* _TESTO DELLA PAGINA_
--

Fatta questa premessa però va riscoperto il ruolo primario della famiglia nella educazione dei figli. Formando famiglie mature è necessario che i genitori lascino che la Parola di Dio passi attraverso di loro; in tal modo la famiglia in quanto chiesa domestica riflette in sé i differenti aspetti della Chiesa stessa (missione, catechesi, testimonianza, preghiera…) e come luogo di catechesi ha la prerogativa unica di trasmettere il vangelo, radicandolo nel contesto di profondi valori umani.

I vescovi italiani già da tempo chiedono questo coinvolgimento attivo e responsabile della famiglia:

L’iniziazione cristiana dei fanciulli interpella la responsabilità originaria della famiglia nella trasmissione della fede. Il coinvolgimento della famiglia comincia prima dell’età scolare, e la parrocchia deve offrire ai genitori gli elementi essenziali che li aiutino a fornire ai figli l’“alfabeto” cristiano. Si dovrà perciò chiedere ai genitori di partecipare a un appropriato cammino di formazione, parallelo a quello dei figli. Inoltre li si aiuterà nel compito educativo coinvolgendo tutta la comunità, specialmente i catechisti, e con il contributo di altri soggetti ecclesiali, come associazioni e movimenti”15.

Per questo motivo leggiamo ancora: 

dedicare tempo a motivare i genitori, sensibilizzandoli e aiutandoli a riscoprire la propria identità di adulti nella fede; stare accanto alla famiglia che si interroga sull’educazione cristiana, come componente vitale per i propri figli; offrire occasioni di conoscenza e di incontro perché cresca, anche tra le famiglie, lo spirito comunitario e solidale; proporre esperienze di vita cristiana per maturare uno stile di collaborazione con la comunità cristiana e le altre istituzioni educative16.

Il coinvolgimento attivo e responsabile della famiglia nella IC dei figli, nell’orizzonte missionario della comunità parrocchiale, diventa così occasione propizia per favorire il suo risveglio della fede.

Ecco la grande importanza della pastorale battesimale, momento propizio e favorevole per questo risveglio ora qui accennato. Gli adulti che generano i bambini alla vita si possono così risvegliare a una vita che va verso l’oltre, magari facendo riemergere interrogativi esistenziali sopiti da tempo.

Al momento in cui inizia poi il percorso per il completamento della IC può realizzarsi qualcosa di grande e di bello: mentre i genitori aiutano i figli a credere, essi stessi compiono in loro compagnia un tratto di strada della fede e magari ricominciano a credere.

Parliamo così di primato della comunità cristiana e di comprimato della famiglia nell’ambito dell’educazione nella fede.

--

* _DATI REGISTRATI_
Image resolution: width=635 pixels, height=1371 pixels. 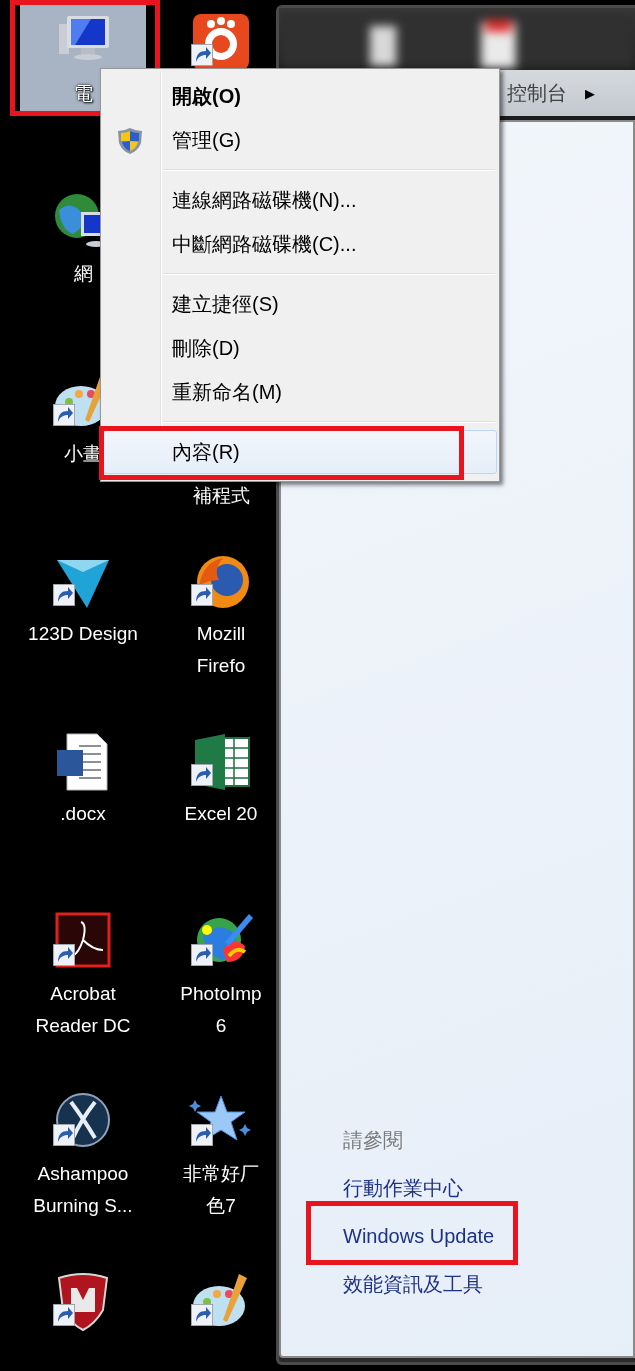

--

* _ISTRUZIONI DEL COMPITO_
Riscriva in forma di elenco il paragrafo del testo della pagina che inizia con «Fatta questa premessa», conservandone i fatti principali.

* _RISPOSTA AL COMPITO_
- Occorre riscoprire il ruolo primario della famiglia nell'educazione dei figli.
- Per formare famiglie mature, i genitori devono lasciare che la Parola di Dio passi attraverso di loro.
- In questo modo la famiglia, in quanto chiesa domestica, riflette i diversi aspetti della Chiesa: missione, catechesi, testimonianza, preghiera.
- Come luogo di catechesi, la famiglia ha la prerogativa unica di trasmettere il vangelo, radicandolo in profondi valori umani.